PROMPT 1 ▸
Please answer these from the forum thread on buying beehives:
(a) What going rate for new nucs does DaisyNJ give?
(b) Whose advice in post #19 does clyderoad call dead on?
(c) What reason does clyderoad give for the seller selling hives in this case?
PROMPT 2 ▸
Carry the forum thread on buying beehives on from its final post.

** START OF EXTRACTED TEXT **

I have been approached by couple of people who purchased full hives in the fall. They read things about things online and havent made their minds yet (treatment etc), they want to experiment, they are split with 10 different opinions and answers they get from various folks and they are in the thick of having go prepare these hives, do something about mites that are evidently overrunning etc. 

For ME, purchasing in the spring provides better opportunities to make mistakes and learn. Its little bit more forgiving in that sense. 

All things being equal, someone selling 20 frame hive for $250 doesnt make sense if the going rate is $150 for new Nucs.


----------



## clyderoad (Jun 10, 2012)

blm said:


> The way it took it as that since I don't have any experience I don't need to start out overwintering a hive and I can see that if a nuc is 150 why would you sell a complete double brood deep hive for 250.


Yes, I think that is good advice for some one starting out. BigBlackBirds in post #19 is dead on with his advice.

People with lots of hives sell some in the fall for lots of reasons, not all bad ones. I downsize nearly every fall and sell hives, good hives that are being sold according to next years' plans or this years bank account.


----------



## clyderoad (Jun 10, 2012)

DaisyNJ said:


> I have been approached by couple of people who purchased full hives in the fall. They read things about things online and havent made their minds yet (treatment etc), they want to experiment, they are split with 10 different opinions and answers they get from various folks and they are in the thick of having go prepare these hives, do something about mites that are evidently overrunning etc.
> 
> For ME, purchasing in the spring provides better opportunities to make mistakes and learn. Its little bit more forgiving in that sense.
> 
> All things being equal, someone selling 20 frame hive for $250 doesnt make sense if the going rate is $150 for new Nucs.


>just goes to show you that they can't believe everything someone told someone who told them. Sometimes fall bees for sale are already set for winter, minus the feed. Gotta Know The Beekeeper not rely on the club feedback as most will be clueless.

>bees in the spring do provide a larger margin of error, no doubt.

>still don't know what doesn't make sense. Beekeepers have lots of reasons to sell hives, not all are bad (the wife is sick in this case). The hobbyist market consumes nucs every year and most wouldn't think of buying a full sized hive or be able to move it.


----------



## DaisyNJ (Aug 3, 2015)

clyderoad said:


> >just goes to show you that they can't believe everything someone told someone who told them. Sometimes fall bees for sale are already set for winter, minus the feed. Gotta Know The Beekeeper not rely on the club feedback as most will be clueless.
> 
> >bees in the spring do provide a larger margin of error, no doubt.
> 
> >still don't know what doesn't make sense. Beekeepers have lots of reasons to sell hives, not all are bad (the wife is sick in this case). The hobbyist market consumes nucs every year and most wouldn't think of buying a full sized hive or be able to move it.


And sometimes they aren't set for the winter. These unfortunate new beekeepers who approached me fell into that. Bought hives crawling with mites. And I am not even going go into why some beekeepers sell full hives in the fall. PM me if you want the juicy details.

** END OF EXTRACTED TEXT **
** START OF RECORDED INFORMATION **

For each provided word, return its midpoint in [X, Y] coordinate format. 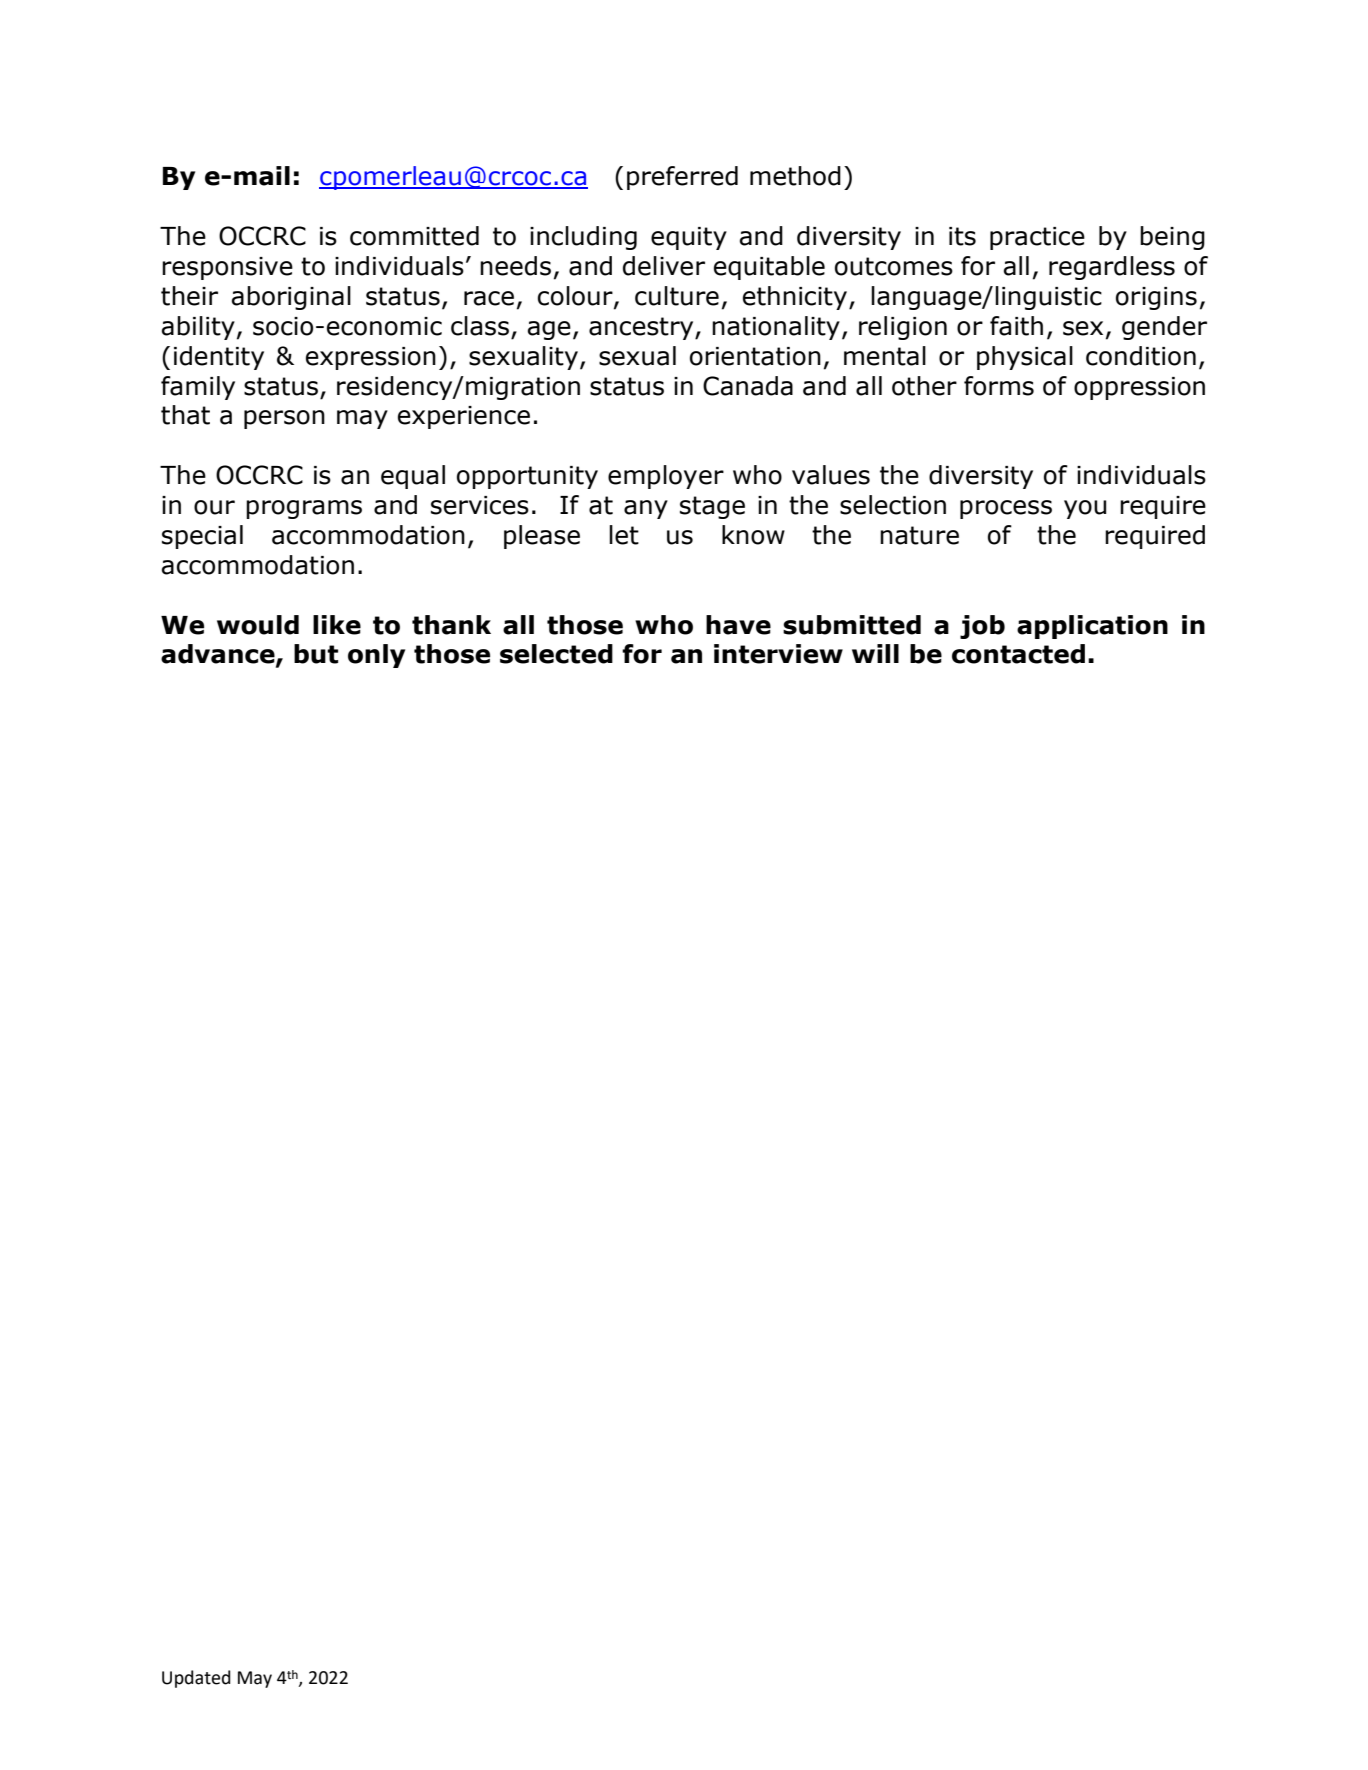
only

** END OF RECORDED INFORMATION **

TASK RESULT 1 ▸
(a) $150
(b) BigBlackBirds
(c) The wife is sick.

TASK RESULT 2 ▸
Hence the advice of going for full hive IF everything else checks out.


----------



## clyderoad (Jun 10, 2012)

DaisyNJ said:


> And sometimes they aren't set for the winter. These unfortunate new beekeepers who approached me fell into that. Bought hives crawling with mites. And I am not even going go into why some beekeepers sell full hives in the fall. PM me if you want the juicy details.
> 
> Hence the advice of going for full hive IF everything else checks out.


I know why some sell bees in the fall and know the 'details'.
I also know many a good fall colony of bees dies at the hand of it's new owner and the seller takes the rap.


----------



## DaisyNJ (Aug 3, 2015)

clyderoad said:


> I know why some sell bees in the fall and know the 'details'.
> I also know many a good fall colony of bees dies at the hand of it's new owner and the seller takes the rap.


Good, then you know its lose-lose proposition unless both sides know what they are doing.


----------



## clyderoad (Jun 10, 2012)

DaisyNJ said:


> Good, then you know its lose-lose proposition unless both sides know what they are doing.


No different than anything else.

So maybe First and foremost is to know what you're getting into, instead of
the blanket "First and foremost, I would NOT buy in the fall. Buy in the Spring ".


----------



## DaisyNJ (Aug 3, 2015)

clyderoad said:


> No different than anything else.
> 
> So maybe First and foremost is to know what you're getting into, instead of
> the blanket "First and foremost, I would NOT buy in the fall. Buy in the Spring ".


I see where this is going. Good Bye.


----------



## clyderoad (Jun 10, 2012)

DaisyNJ said:


> I see where this is going. Good Bye.


This is where it's going: Great deals on good bees can be had in the fall and after pollination in the spring.


----------



## DaisyNJ (Aug 3, 2015)

clyderoad said:


> This is where it's going: Great deals on good bees can be had in the fall and after pollination in the spring.


So you sell great hives in the fall for awesome prices. And when they dont make it, you blame the buyers inexperience. Good for you. 

I have to remember that some people just turn simple thread into a complex inquisition.


----------



## Kcnc1 (Mar 31, 2017)

One suggestion. Buy in the fall. Take delivery, or pickup, in the spring. As previously stated, many suppliers are sold out in Jan. Even though they don't deliver or allow pickup until march


----------



## mbear (May 18, 2017)

How old are the boxes?
How old are the frames?
If you are going to buy used you had better know what you are looking at as not everyone is as honest as they should be.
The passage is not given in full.